The varied nature of laboratory work in the army and its practical applications may be seen from the following examples:—
One day the O.C. of a hospital sent over a pint of tea suspected of poisoning 28 out of 29 men who drank it. From the history of the affair we did not believe that this could possibly be the cause, and after making a few rapid tests to exclude metals, we proved that the tea was not poisonous by the simple, practical test of drinking it, Major Rankin being the official tester. This method of making a practical physiological test rather astonished the British authorities.
A German gas mask found on the battle field was submitted to us to find what chemicals were present. That mistakes were sometimes made by the Germans was evident when we found that the mask had not been treated with chemicals at all; some of the Huns at least had been unprepared for a gas attack.

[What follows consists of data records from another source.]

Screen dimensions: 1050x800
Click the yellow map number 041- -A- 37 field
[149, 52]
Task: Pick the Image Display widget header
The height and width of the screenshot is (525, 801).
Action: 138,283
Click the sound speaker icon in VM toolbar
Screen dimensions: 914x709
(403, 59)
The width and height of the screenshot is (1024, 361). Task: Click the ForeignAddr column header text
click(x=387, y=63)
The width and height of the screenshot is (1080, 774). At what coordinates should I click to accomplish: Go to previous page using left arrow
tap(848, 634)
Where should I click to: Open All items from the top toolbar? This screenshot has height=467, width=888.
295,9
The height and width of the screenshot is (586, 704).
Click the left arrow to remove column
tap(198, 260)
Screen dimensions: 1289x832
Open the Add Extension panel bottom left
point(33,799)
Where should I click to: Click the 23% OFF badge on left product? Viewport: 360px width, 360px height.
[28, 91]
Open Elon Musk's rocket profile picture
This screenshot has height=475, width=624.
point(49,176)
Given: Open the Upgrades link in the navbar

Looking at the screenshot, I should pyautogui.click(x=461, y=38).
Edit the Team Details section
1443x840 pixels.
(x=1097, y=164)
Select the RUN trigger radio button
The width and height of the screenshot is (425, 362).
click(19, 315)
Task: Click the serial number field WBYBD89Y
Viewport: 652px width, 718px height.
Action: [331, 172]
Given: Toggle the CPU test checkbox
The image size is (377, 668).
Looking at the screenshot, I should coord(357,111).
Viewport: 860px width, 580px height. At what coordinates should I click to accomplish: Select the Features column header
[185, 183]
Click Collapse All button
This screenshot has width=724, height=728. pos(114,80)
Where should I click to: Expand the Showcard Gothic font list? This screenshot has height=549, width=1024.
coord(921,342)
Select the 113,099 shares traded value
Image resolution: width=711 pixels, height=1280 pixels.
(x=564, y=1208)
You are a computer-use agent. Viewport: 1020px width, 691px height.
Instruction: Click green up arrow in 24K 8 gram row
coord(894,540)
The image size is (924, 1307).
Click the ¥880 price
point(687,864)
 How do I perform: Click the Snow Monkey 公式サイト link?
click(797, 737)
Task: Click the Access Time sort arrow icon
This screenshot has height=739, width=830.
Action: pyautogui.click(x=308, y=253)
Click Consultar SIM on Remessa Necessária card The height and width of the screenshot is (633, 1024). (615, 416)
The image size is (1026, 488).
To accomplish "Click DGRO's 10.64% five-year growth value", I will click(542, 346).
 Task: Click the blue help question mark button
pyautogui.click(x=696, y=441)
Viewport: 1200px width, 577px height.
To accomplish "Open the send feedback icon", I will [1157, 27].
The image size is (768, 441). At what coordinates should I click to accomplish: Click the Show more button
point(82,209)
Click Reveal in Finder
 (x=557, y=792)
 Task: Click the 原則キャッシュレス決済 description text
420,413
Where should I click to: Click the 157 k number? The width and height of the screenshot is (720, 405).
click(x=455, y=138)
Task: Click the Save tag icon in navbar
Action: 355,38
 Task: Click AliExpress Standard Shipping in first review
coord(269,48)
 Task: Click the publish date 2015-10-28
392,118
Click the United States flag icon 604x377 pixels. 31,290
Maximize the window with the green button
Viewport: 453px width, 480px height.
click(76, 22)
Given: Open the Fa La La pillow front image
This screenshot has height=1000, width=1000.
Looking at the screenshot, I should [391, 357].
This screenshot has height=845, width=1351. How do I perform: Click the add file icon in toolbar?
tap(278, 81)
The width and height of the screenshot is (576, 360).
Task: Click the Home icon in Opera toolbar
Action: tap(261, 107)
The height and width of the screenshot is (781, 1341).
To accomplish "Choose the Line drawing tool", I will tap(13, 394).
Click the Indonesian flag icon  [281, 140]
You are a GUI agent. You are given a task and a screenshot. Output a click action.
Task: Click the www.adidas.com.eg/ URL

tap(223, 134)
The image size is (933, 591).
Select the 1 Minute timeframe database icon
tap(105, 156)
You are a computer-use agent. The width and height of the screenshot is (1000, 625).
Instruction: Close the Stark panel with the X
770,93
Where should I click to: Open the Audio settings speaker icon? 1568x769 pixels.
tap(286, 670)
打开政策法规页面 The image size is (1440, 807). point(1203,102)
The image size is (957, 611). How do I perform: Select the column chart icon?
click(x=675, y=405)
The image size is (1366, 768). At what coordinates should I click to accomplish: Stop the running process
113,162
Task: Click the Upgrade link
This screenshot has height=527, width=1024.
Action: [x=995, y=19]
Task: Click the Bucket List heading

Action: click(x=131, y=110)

The clarifying apparatus on the British water carts was mechanically defective and usually broke at certain definite places. Recommendations were made by us after we had experimented with rubber instead of rigid connections, which resulted in all the water carts in the British army being equipped with rubber connections, the results being entirely satisfactory.
A great deal of experimental laboratory and field work was done with chlorine gas and the efficiency of gas masks and helmets. Experimental physiological and pathological work was done on animals with chlorine and other gases, and on the drying out and deterioration of gas helmets and the chemicals used in them. Subsequently a Gas Service was inaugurated and all work of this sort carried out in special laboratories at G.H.Q.
Quite a number of cases of nephritis occurred among soldiers, and arsenic was suggested as a possible cause. The laboratory was asked to examine a considerable number of samples of wine and beer to see whether traces of arsenic were present or not. None was found. A large quantity of wine found to be diluted with ditch water, and sold to our soldiers, was destroyed, and the vendors fined.
One day a young medical officer, so excited that he could hardly speak, rushed into the laboratory with a lot of dead fish. After some questioning we found that there were tens of thousands of dead fish in the Aire-La Bassee canal and, as this ran into the German lines, he suspected that the canal water had been poisoned by the enemy. We told him that we thought the fish had probably died from asphyxiation as a result of organic matter from a starch works being emptied into the stream. He went away unconvinced, to make a further enquiry and returned later in the day to report that the fish in the canal died every year in the spring when a certain distillery dumped its waste into the canal. Thus did former experience with starch mills pouring their effluents into Ontario streams and killing fish prove of unexpected use.
The laboratory was used a great deal by the highly trained officers of the Indian Medical service, who were always wanting some unusual parasite or insect identified, and made a good deal of use of our library.
A German high explosive percussion bomb was brought in one day for us to identify the explosive present. We did not allow the messenger even to lay it down but besought him to hold it tight and to keep moving towards the explosives laboratory seven miles away while we escorted him quickly and safely from the premises. The way some of those chaps handled bombs and shells made you tired. It would have been a great pity if that two hundred year old building had been blown up and the British Army compelled to pay for it.
A poor soldier up and died one day without warning or preliminary sickness. They thought it might be poison, and his wife would have been deprived of her pension if the man had committed suicide. We were asked to examine the stomach contents to decide whether poison was present. No poison was found.